Há poucos meses atrás, através deste mesmo jornal A TARDE, escrevi que o grande desafio cultural, ou melhor, o batismo de fogo de um escritor, de um poeta, deveria ser, antes de vestir a beca da Academia Brasileira de Letras, ser inquilino da cadeia! Isto porque, desrespeitados nos seus direitos e garantias individuais, espancados covardemente em praça pública, impedidos de divulgarem os seus trabalhos e calados sob coação e porrada, só resta aos poetas, infelizmente, tal o nosso querido ANTÔNIO SHORT, serem inquilinos da cadeia! Muitos já passaram por isso: Graciliano Ramos, preso escreveu Memórias do Cárcere e o Caetano Veloso, também preso, escreveu aquela música imortal e antológica chamada Terra, sem não esquecermos do Jorge Amado, Glauber Rocha, Gilberto Gil e outros e mais outros. Estamos numa época de “Abertura” gente, numa época de ouro em que os versos daquela música do Caetano Veloso, É Proibido Proibir, dão um significado imenso e muito bonito a esse pássaro feliz que se chama: LIBERDADE!
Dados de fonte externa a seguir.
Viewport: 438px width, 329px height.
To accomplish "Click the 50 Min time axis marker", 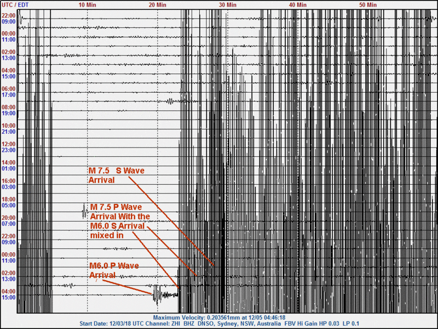I will 368,4.
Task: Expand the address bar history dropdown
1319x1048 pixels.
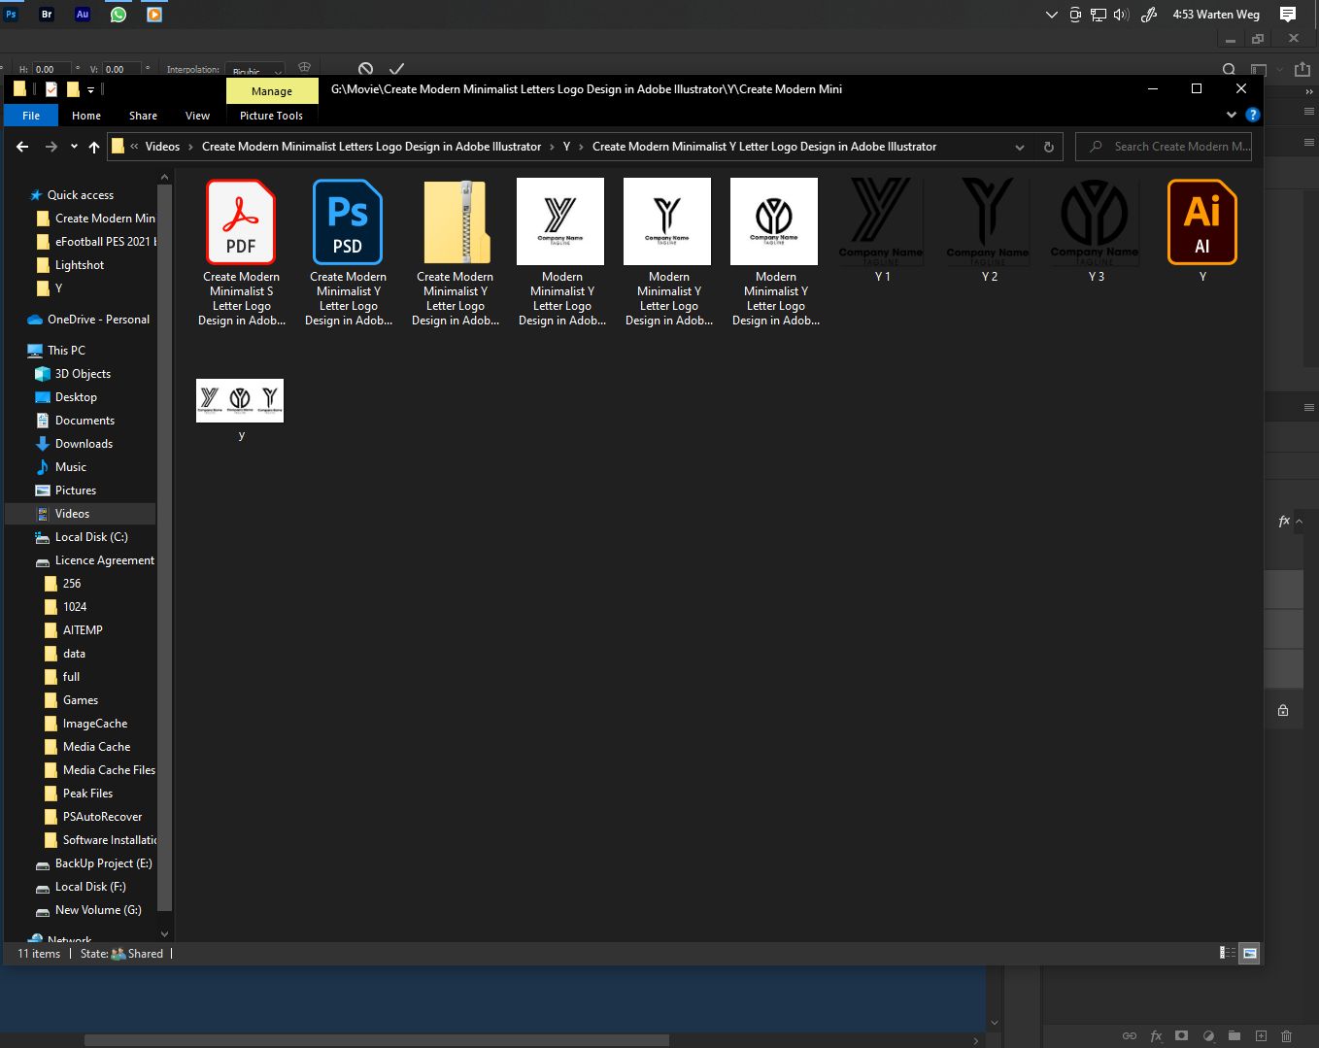Action: [x=1020, y=147]
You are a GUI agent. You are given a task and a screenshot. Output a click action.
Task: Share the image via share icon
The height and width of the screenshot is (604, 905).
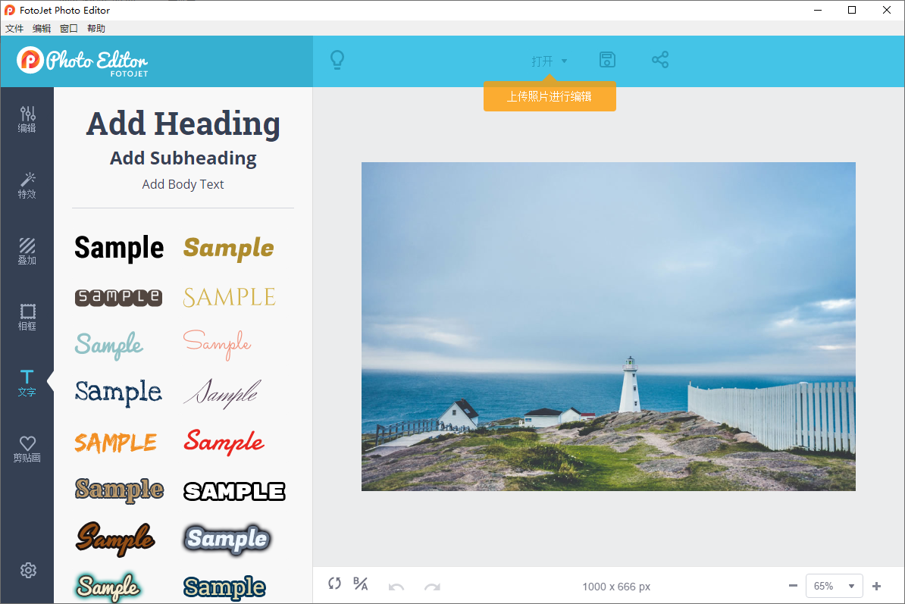[x=660, y=61]
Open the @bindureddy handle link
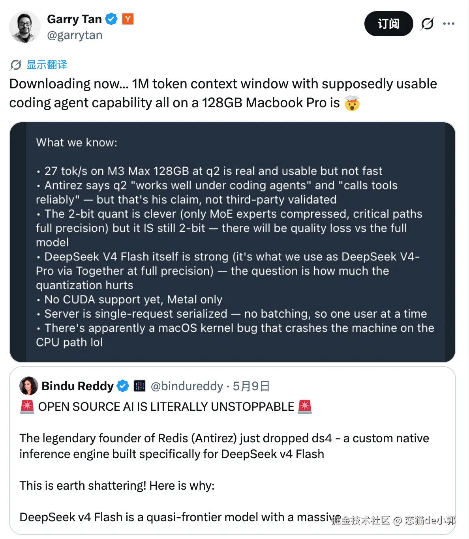 coord(187,386)
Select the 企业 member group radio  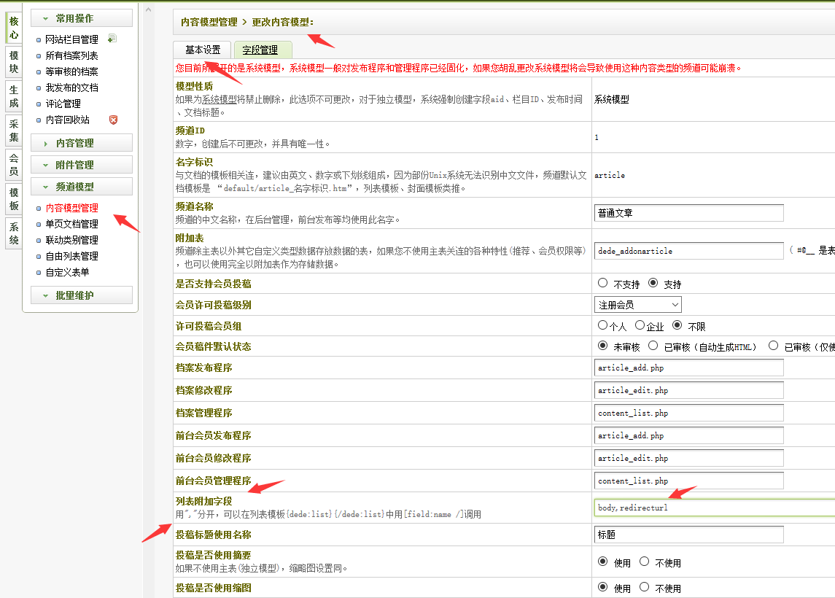640,326

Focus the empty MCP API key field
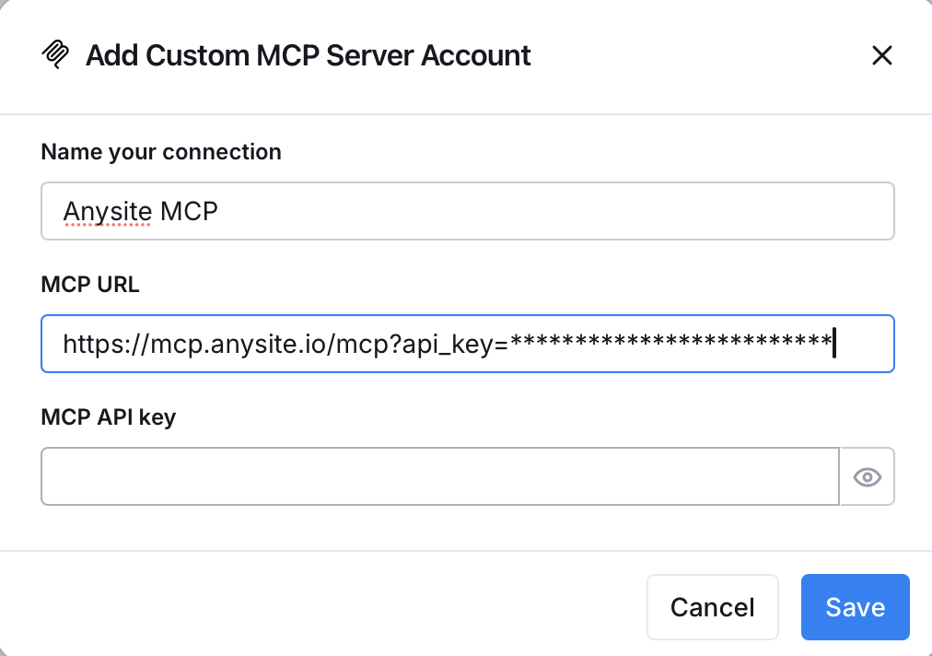[x=439, y=476]
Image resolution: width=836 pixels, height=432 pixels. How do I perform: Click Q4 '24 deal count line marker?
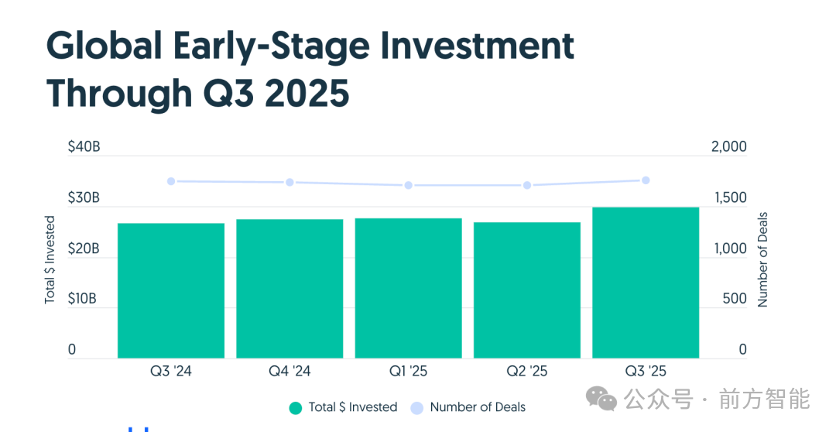(290, 183)
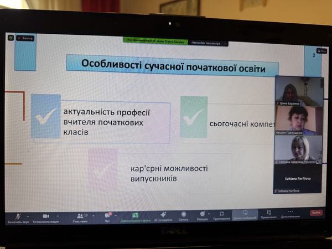
Task: Start green Демонстрация экрана screen share
Action: [134, 215]
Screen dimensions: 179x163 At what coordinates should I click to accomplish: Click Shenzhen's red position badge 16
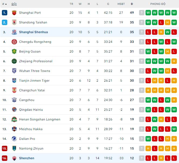pyautogui.click(x=5, y=158)
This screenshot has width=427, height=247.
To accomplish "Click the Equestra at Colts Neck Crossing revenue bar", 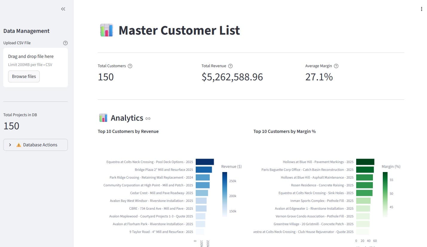I will coord(204,162).
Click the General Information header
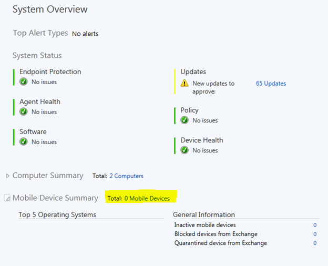328x266 pixels. (x=204, y=214)
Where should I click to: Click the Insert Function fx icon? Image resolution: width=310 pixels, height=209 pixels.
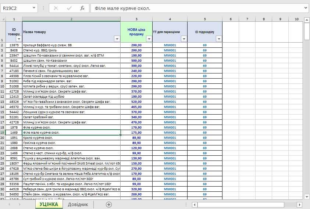click(x=82, y=8)
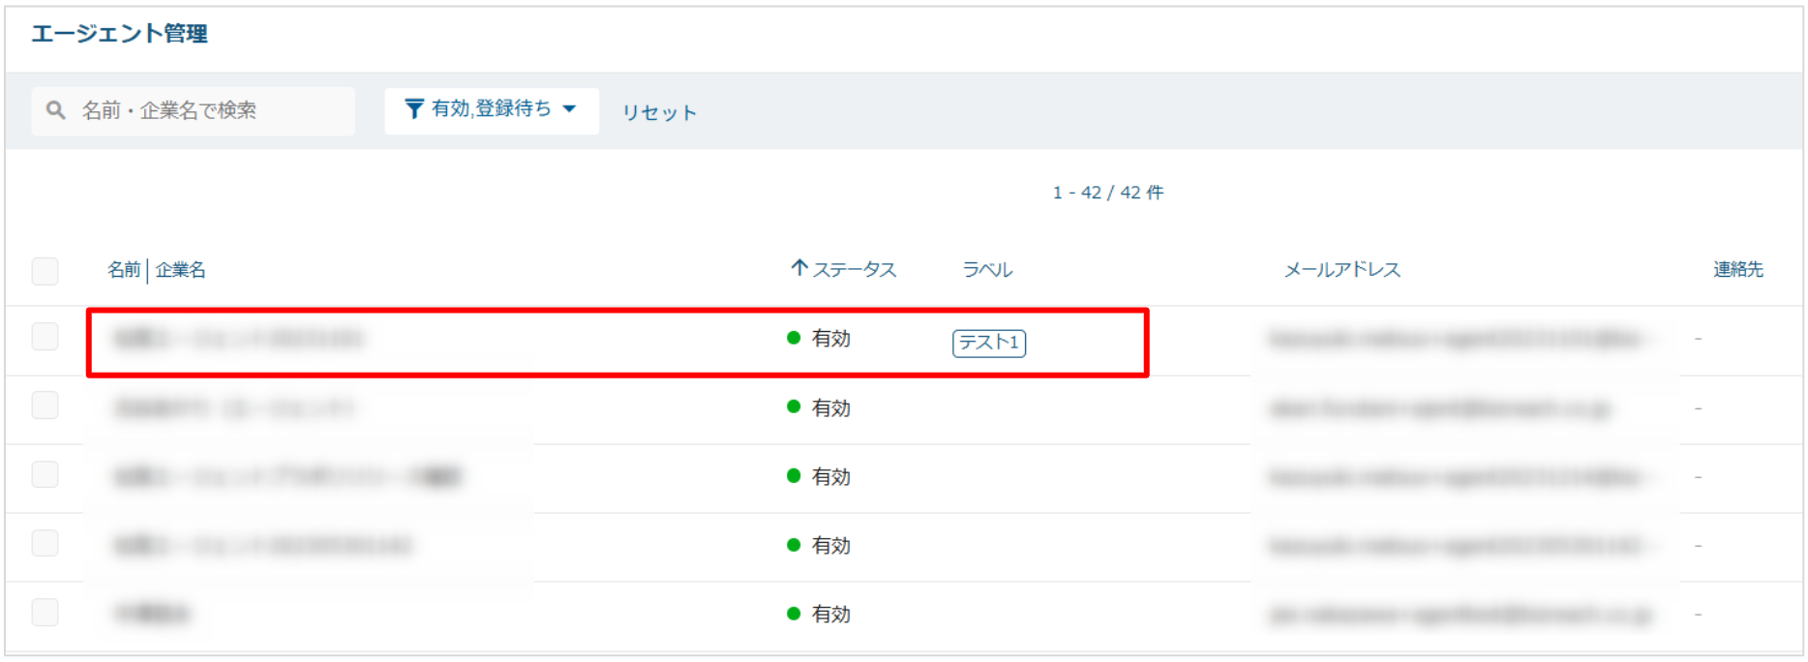Click the メールアドレス column header
1808x662 pixels.
(x=1341, y=270)
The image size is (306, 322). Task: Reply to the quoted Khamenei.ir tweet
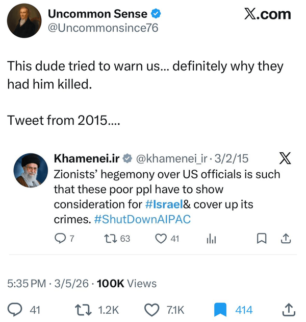[61, 238]
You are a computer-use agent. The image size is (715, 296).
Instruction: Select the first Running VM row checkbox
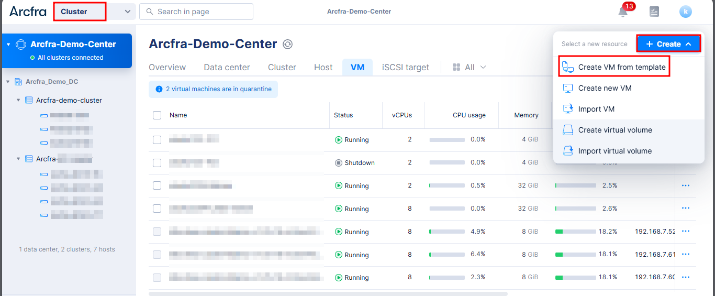point(157,140)
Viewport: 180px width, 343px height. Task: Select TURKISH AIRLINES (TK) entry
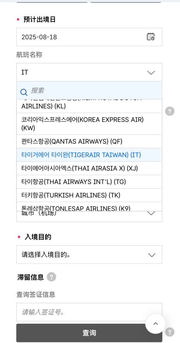[89, 195]
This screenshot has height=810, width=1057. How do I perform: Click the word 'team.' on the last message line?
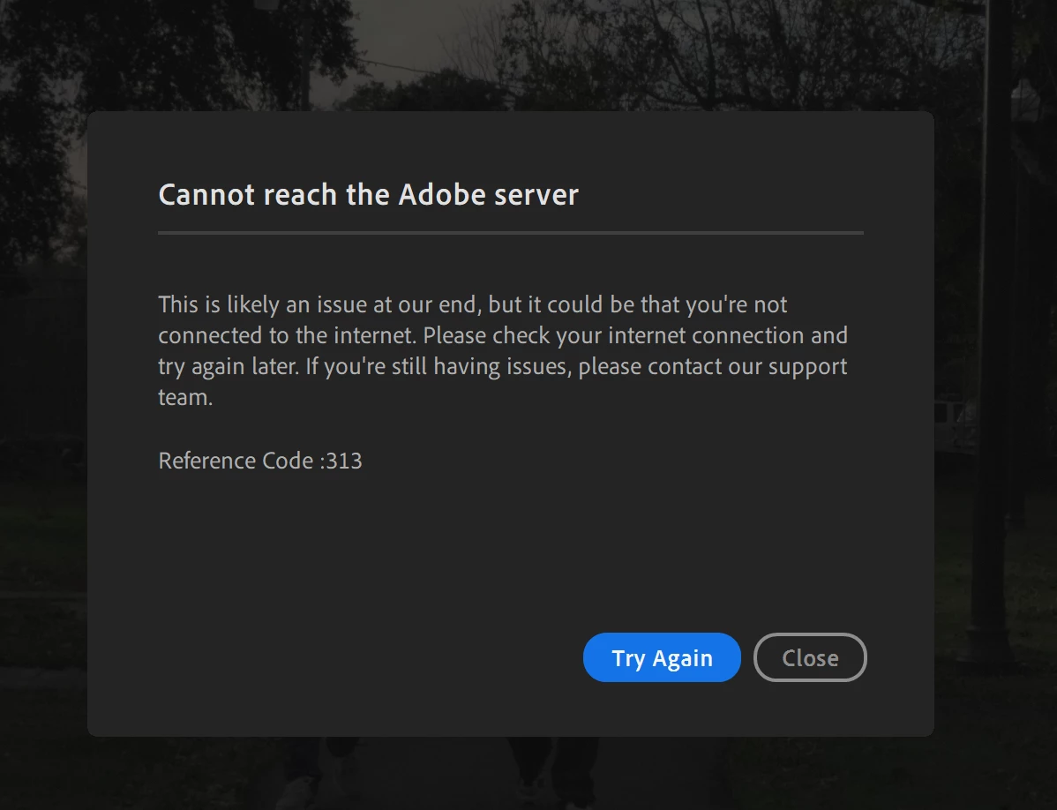pos(185,398)
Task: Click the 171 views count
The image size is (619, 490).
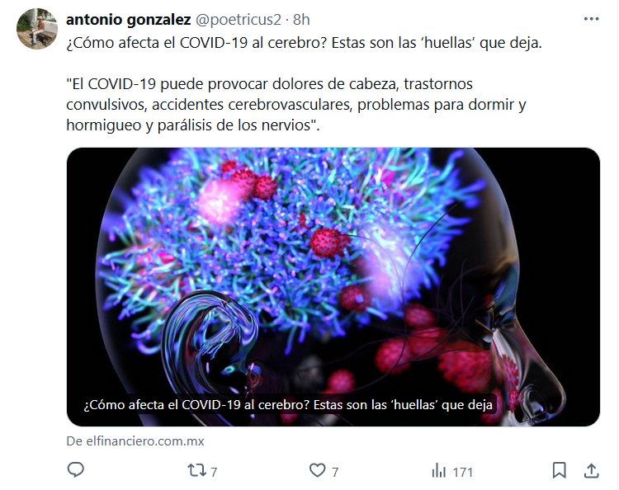Action: [x=463, y=472]
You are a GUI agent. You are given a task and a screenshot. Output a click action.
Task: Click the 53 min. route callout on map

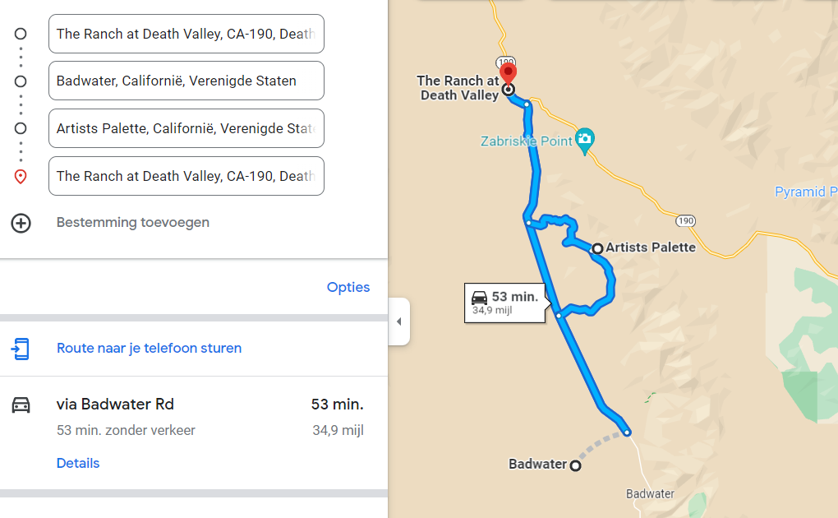click(505, 303)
Ao poeta ANTÔNIO SHORT eu digo: prossegue amigo, pois você sentiu rijo nas suas carnes o chicote imbecil e covarde da Censura, escreva por que só o sofrimento e a dor é que serão as argamassas e os tijolos com que você irá construir os seus versos, contar a sua história, a imensa e gloriosa história triste e alegre do nosso povo, da nossa Nação! Não importam o suor, as lágrimas, a cadeia, a covardia e o sangue... Eles são precisos! Continua firme a dar-nos a sua lição, esta lição clara de simplicidade e de humanidade, fazendo ver que com ou sem “aberturas” a ruptura para o infinito é fácil, sobretudo quando se tem essa grande dose de amor e dignidade no peito, essa imensa e incorrupta PAZ... APESAR DE TANTA COAÇÃO!